求められること: 以下の資料を一行も省かず、一字一句そのまま書き写してください。画像は写さないでください。

資料一覧:
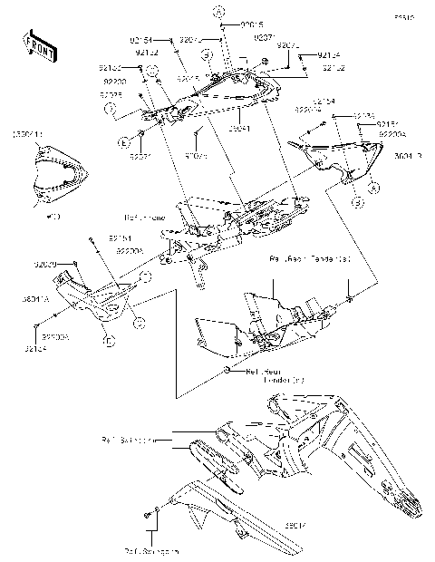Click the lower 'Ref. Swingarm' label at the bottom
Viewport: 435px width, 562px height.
150,549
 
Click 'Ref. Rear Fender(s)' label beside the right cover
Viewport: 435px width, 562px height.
309,259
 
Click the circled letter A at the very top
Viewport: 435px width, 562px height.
218,11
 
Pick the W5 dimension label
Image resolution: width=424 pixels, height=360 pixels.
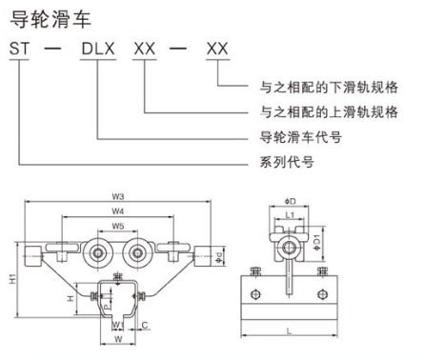115,227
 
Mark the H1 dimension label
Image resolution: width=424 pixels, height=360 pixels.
10,278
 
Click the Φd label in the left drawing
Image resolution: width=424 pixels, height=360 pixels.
219,256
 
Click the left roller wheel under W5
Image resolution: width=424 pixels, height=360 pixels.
97,254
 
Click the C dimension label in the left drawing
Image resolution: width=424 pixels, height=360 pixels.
143,324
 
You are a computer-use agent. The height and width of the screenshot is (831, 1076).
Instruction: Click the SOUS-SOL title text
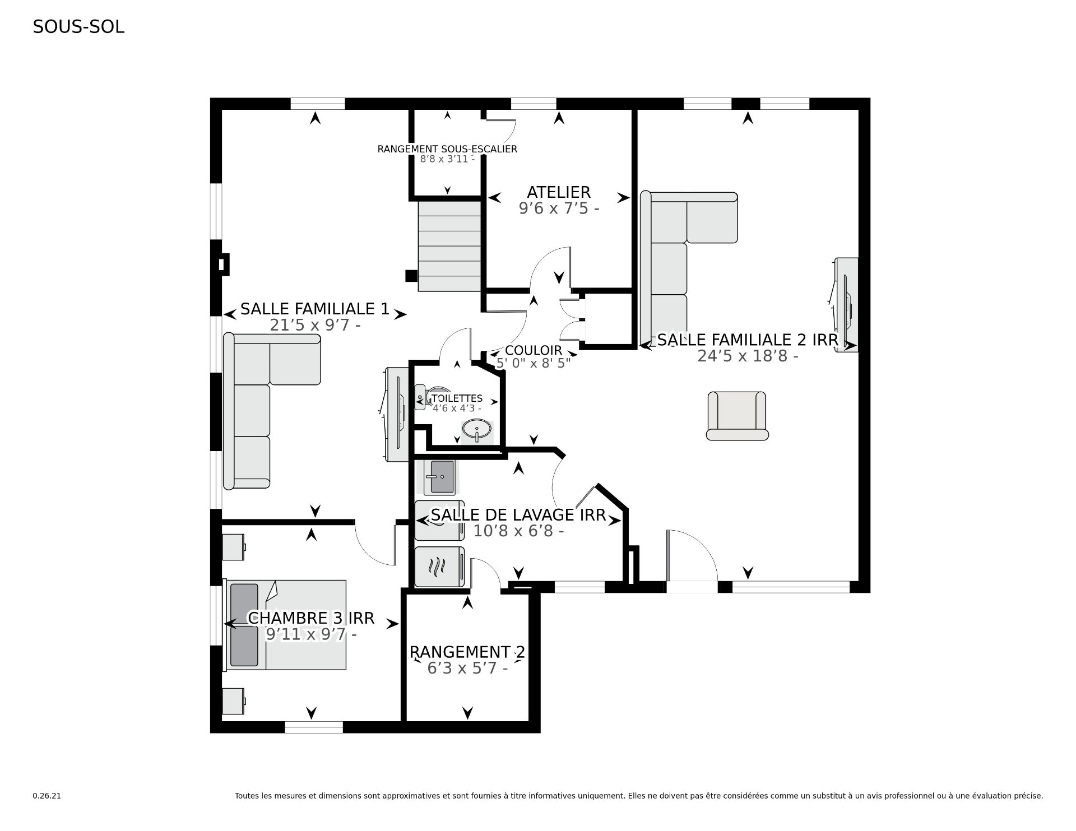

解答:
Click the lower 'Ref. Swingarm' label at the bottom
Viewport: 435px width, 562px height.
150,549
 
Click 'Ref. Rear Fender(s)' label beside the right cover
Viewport: 435px width, 562px height.
309,259
 
Click the circled letter A at the very top
Viewport: 435px width, 562px height.
218,11
 
Pick the W5 dimension label
Image resolution: width=424 pixels, height=360 pixels.
115,227
 
Mark the H1 dimension label
Image resolution: width=424 pixels, height=360 pixels.
10,278
 
Click the Φd label in the left drawing
Image resolution: width=424 pixels, height=360 pixels.
219,256
 
Click the left roller wheel under W5
Image resolution: width=424 pixels, height=360 pixels.
97,254
 
Click the C dimension label in the left drawing
Image resolution: width=424 pixels, height=360 pixels.
143,324
 
You are a computer-use agent. The height and width of the screenshot is (831, 1076).
Instruction: Click the SOUS-SOL title text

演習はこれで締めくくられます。